By 9 a.m. on a recent morning, a dozen people were already using the gym, including AJ Fiume, 27, a La Mesa resident with cerebral palsy. He spent time using a hand bike, then went through a specialized muscle-building session with a physical therapist.

AJ Fiume, 27, works out in the new physical therapy gymnasium at the Sharp Grossmont Hospital on Monday, May 12, 2025 . (Ana Ramirez / The San Diego Union-Tribune)
AJ Fiume, 27, has physical therapy at the Sharp Grossmont Hospital on Monday, May 12, 2025 in La Mesa, California. (Ana Ramirez / The San Diego Union-Tribune)

“That was probably the second or third time I’ve been able to get on the bike like that in my life,” he said. “You know, it’s not like you can do this stuff at 24 Hour Fitness.”

There is more to come.
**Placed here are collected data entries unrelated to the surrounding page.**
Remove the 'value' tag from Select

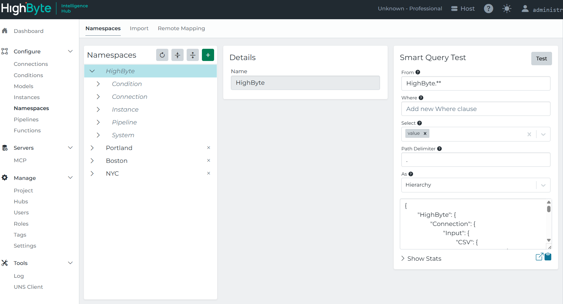[x=425, y=133]
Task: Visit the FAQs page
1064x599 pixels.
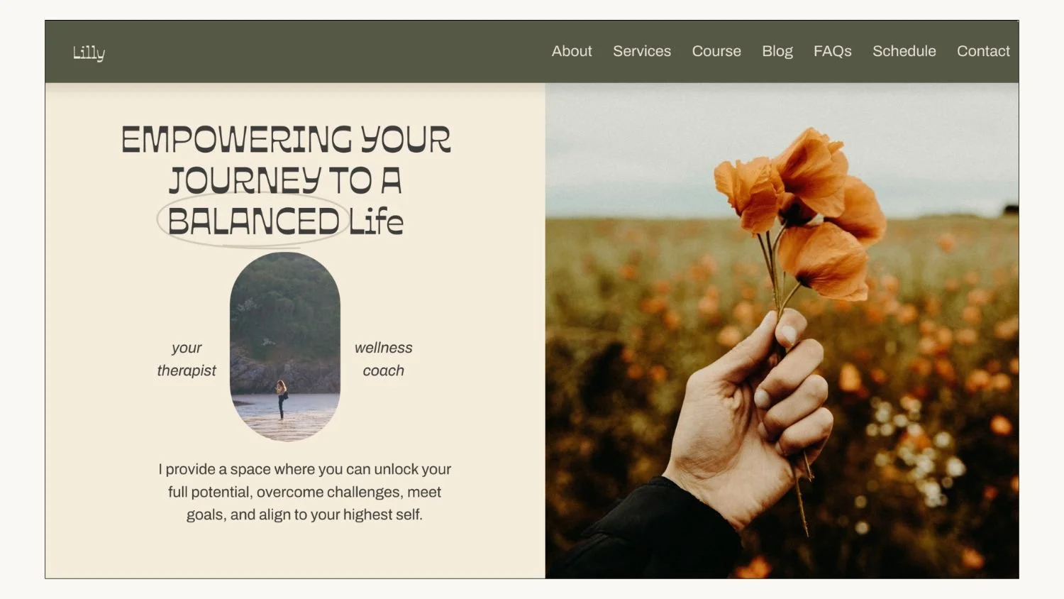Action: coord(832,51)
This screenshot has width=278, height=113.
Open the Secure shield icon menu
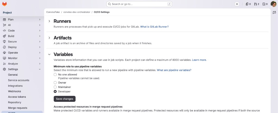tap(4, 41)

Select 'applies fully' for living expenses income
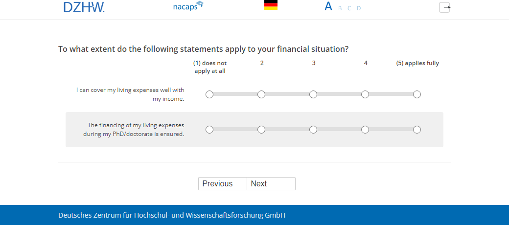[417, 94]
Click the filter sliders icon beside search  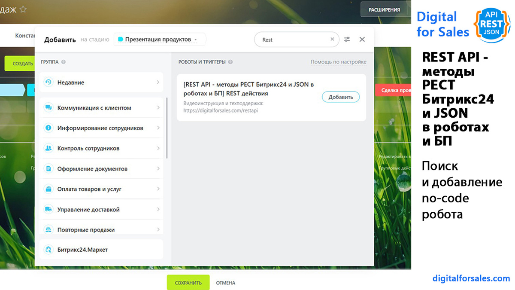[347, 39]
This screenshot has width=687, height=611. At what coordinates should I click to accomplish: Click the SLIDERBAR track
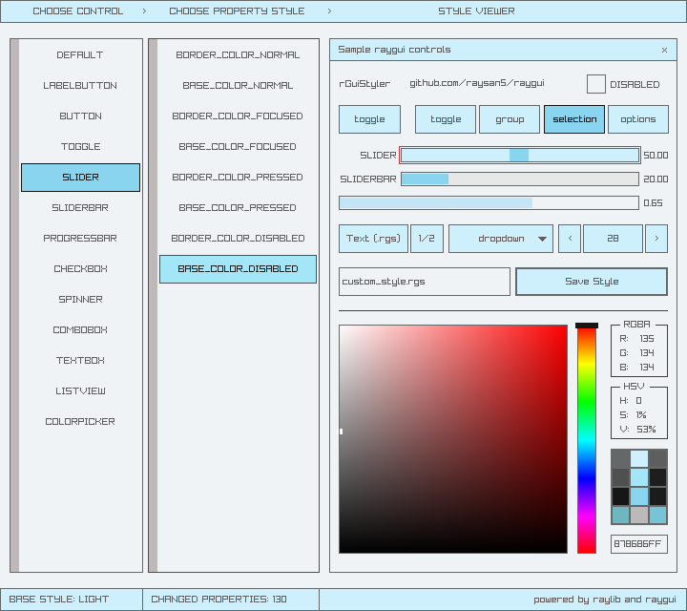click(x=519, y=179)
An upstairs doctor’s office will be staffed by a full complement of neurological specialists.

The point, stressed Apel, is to put as many neurological services as possible in one centralized location, decreasing the amount of travel necessary to make appointments.

“You will be able to walk in there and see your neurosurgeon, stroke neurologist, rehabilitation physician … I mean, it’s almost a revolving door of what specialties will be available to patients in one location,” Apel said.

For now, stroke patients and others with emergency neurological problems must be pushed through long hospital corridors to get from the ER to the neuroscience hospital, which is on the opposite side of the sprawling medical campus.

But Evans said that there are plans for a much straighter and subterranean path in the future.

“We’re going to dig a tunnel right under there to connect directly with the emergency department,” the executive said, gesturing south toward Grossmont’s emergency entrance closer to Grossmont Center Drive. “That will make it even faster to get over here.

“We want to make it as fast as possible.”